Friday, November 03, 2006

Dancing with the Data Centers

In order to search the massive amounts of information for a query, search engines use several different data centers to give you your results. If you regularly check a web site’s position in the search engine rankings, you’ve probably noticed that your rankings for a specific keyword phrase may vary, even if your searches are within seconds of one another.

This inconsistency is due to the fact that each data center may yield its own search results. While the information you receive for a given search is ideally the same from data center to center, there are often slight, and occasionally drastic, discrepancies.

For someone trying to optimize their site for higher rankings or specific slots in the search engine results, this can be troubling, especially when one runs across those rare flukes when a site ranking number two in the morning is nowhere to be found in the evening.

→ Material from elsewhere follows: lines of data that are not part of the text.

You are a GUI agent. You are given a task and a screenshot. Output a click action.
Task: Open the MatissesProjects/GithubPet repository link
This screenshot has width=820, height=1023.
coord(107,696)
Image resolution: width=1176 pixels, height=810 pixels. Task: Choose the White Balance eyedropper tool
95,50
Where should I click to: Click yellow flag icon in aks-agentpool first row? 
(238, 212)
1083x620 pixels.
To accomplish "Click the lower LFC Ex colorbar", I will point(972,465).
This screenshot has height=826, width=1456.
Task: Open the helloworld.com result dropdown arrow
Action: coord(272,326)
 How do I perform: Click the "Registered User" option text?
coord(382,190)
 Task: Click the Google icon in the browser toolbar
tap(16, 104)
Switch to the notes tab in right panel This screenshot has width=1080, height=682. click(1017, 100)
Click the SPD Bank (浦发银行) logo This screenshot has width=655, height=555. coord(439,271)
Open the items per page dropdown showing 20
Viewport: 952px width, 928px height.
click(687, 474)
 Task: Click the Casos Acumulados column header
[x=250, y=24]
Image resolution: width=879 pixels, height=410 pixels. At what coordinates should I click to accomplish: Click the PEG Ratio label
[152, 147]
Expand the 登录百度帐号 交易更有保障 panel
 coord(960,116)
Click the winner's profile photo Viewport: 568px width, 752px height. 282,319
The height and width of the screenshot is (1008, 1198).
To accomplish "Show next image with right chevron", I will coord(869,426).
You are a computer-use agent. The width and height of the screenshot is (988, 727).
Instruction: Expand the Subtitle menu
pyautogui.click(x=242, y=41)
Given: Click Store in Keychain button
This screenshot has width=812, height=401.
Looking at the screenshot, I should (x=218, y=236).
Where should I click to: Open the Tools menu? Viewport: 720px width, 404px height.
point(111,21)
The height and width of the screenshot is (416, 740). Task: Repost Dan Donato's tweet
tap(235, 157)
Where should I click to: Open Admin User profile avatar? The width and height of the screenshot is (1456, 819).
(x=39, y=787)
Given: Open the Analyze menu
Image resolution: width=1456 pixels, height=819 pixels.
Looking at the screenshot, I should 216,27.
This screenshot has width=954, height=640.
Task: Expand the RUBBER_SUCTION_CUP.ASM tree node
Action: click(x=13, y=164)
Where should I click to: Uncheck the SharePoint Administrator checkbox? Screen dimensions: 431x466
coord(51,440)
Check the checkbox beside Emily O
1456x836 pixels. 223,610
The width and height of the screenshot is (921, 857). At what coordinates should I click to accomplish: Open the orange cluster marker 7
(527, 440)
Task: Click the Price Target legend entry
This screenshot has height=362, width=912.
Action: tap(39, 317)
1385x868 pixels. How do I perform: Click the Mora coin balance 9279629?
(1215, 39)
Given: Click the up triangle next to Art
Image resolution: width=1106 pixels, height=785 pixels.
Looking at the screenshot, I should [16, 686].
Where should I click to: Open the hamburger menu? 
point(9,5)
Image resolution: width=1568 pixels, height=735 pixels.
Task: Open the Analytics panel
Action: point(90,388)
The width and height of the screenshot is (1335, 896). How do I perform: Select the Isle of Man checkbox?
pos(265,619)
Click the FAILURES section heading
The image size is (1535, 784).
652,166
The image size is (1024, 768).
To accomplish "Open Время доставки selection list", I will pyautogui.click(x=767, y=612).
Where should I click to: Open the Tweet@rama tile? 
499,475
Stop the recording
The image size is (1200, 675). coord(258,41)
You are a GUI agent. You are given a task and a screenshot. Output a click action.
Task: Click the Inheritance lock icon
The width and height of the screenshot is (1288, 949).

When a search engine is updating its indices, it may take days for the change to be uniform. Two searches for the same term can yield two different results: one from a data center that has yet to be updated, and one from a data center that has been. The Google Watch Tool is a convenient way to see how a page ranks for a specific search in the different data centers, viewing up to a hundred results.

While I have yet to a see a similar tool for Yahoo!, MSN or other search engines, you can view the results for the different data centers by pinging the engine repeatedly for the different IPs. A list of Yahoo!’s IPs is available at http://www.vaughns-1-pagers.com/internet/yahoo-data-centers.htm.

Yahoo's Slurp Increases Its IQ

Having problems with Yahoo indexing your site? Yahoo just increased its crawlers vocabulary. A common symbol in Robots.txt files is "*" and Yahoo's crawler had trouble recognizing this symbol.

Yahoo added "*" and "$" to the list of recognizable symbols for their crawler to read according to their recent post in the Yahoo Blog. I am very suprized this took so long. According to the most recent Robots txt procedures from robotstxt.org these are the proper entries for your robots file:

To exclude all robots from the entire server
User-agent: *
Disallow: /
To allow all robots complete access
User-agent: *
Disallow:

So if Yahoo crawler was having trouble with the "*" symbol and that symbol is a best practice, by the crawler now accepting that symbol, you may now see more of your pages included in the Yahoo index shortly.